**** GIVEN DATA ****

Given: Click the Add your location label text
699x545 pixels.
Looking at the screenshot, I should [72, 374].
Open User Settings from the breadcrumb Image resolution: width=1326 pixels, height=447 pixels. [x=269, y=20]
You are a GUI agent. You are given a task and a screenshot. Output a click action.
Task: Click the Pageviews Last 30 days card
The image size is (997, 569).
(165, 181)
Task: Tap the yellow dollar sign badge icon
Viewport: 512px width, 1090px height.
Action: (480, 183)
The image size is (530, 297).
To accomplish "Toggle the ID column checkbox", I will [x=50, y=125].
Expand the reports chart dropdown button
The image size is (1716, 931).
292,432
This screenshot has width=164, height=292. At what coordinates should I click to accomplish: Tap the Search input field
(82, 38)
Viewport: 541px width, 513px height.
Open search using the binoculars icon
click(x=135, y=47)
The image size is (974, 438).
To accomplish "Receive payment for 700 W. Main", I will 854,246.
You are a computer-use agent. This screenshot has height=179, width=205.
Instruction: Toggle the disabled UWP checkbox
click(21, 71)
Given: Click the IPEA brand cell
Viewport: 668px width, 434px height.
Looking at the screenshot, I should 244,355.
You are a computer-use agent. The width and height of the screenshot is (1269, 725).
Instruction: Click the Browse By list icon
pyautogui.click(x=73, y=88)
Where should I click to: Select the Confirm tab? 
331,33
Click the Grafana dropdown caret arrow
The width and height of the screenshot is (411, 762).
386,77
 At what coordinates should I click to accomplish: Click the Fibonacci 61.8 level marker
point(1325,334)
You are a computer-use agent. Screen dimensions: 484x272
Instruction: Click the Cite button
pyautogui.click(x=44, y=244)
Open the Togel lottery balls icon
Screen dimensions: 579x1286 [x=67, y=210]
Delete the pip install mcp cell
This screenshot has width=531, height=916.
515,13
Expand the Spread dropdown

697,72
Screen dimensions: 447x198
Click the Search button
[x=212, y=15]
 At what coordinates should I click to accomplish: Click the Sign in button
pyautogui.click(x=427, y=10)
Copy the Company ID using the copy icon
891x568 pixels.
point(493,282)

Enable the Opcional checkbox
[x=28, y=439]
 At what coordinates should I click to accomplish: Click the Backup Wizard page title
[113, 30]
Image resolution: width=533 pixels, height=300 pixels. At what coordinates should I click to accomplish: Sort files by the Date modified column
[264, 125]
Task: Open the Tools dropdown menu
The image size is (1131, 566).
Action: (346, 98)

****

§ HOW TO COMPLETE THIS TASK:
Set down the data exactly.

§ ANSWER BELOW:
Given: Click the Add your location label text
699x545 pixels.
Looking at the screenshot, I should [72, 374].
Open User Settings from the breadcrumb Image resolution: width=1326 pixels, height=447 pixels. [x=269, y=20]
You are a GUI agent. You are given a task and a screenshot. Output a click action.
Task: Click the Pageviews Last 30 days card
The image size is (997, 569).
(165, 181)
Task: Tap the yellow dollar sign badge icon
Viewport: 512px width, 1090px height.
Action: (480, 183)
The image size is (530, 297).
To accomplish "Toggle the ID column checkbox", I will [x=50, y=125].
Expand the reports chart dropdown button
The image size is (1716, 931).
292,432
This screenshot has width=164, height=292. At what coordinates should I click to accomplish: Tap the Search input field
(82, 38)
Viewport: 541px width, 513px height.
Open search using the binoculars icon
click(x=135, y=47)
The image size is (974, 438).
To accomplish "Receive payment for 700 W. Main", I will 854,246.
You are a computer-use agent. This screenshot has height=179, width=205.
Instruction: Toggle the disabled UWP checkbox
click(21, 71)
Given: Click the IPEA brand cell
Viewport: 668px width, 434px height.
Looking at the screenshot, I should 244,355.
You are a computer-use agent. The width and height of the screenshot is (1269, 725).
Instruction: Click the Browse By list icon
pyautogui.click(x=73, y=88)
Where should I click to: Select the Confirm tab? 
331,33
Click the Grafana dropdown caret arrow
The width and height of the screenshot is (411, 762).
386,77
 At what coordinates should I click to accomplish: Click the Fibonacci 61.8 level marker
point(1325,334)
You are a computer-use agent. Screen dimensions: 484x272
Instruction: Click the Cite button
pyautogui.click(x=44, y=244)
Open the Togel lottery balls icon
Screen dimensions: 579x1286 [x=67, y=210]
Delete the pip install mcp cell
This screenshot has width=531, height=916.
515,13
Expand the Spread dropdown

697,72
Screen dimensions: 447x198
Click the Search button
[x=212, y=15]
 At what coordinates should I click to accomplish: Click the Sign in button
pyautogui.click(x=427, y=10)
Copy the Company ID using the copy icon
891x568 pixels.
point(493,282)

Enable the Opcional checkbox
[x=28, y=439]
 At what coordinates should I click to accomplish: Click the Backup Wizard page title
[113, 30]
Image resolution: width=533 pixels, height=300 pixels. At what coordinates should I click to accomplish: Sort files by the Date modified column
[264, 125]
Task: Open the Tools dropdown menu
The image size is (1131, 566).
Action: (346, 98)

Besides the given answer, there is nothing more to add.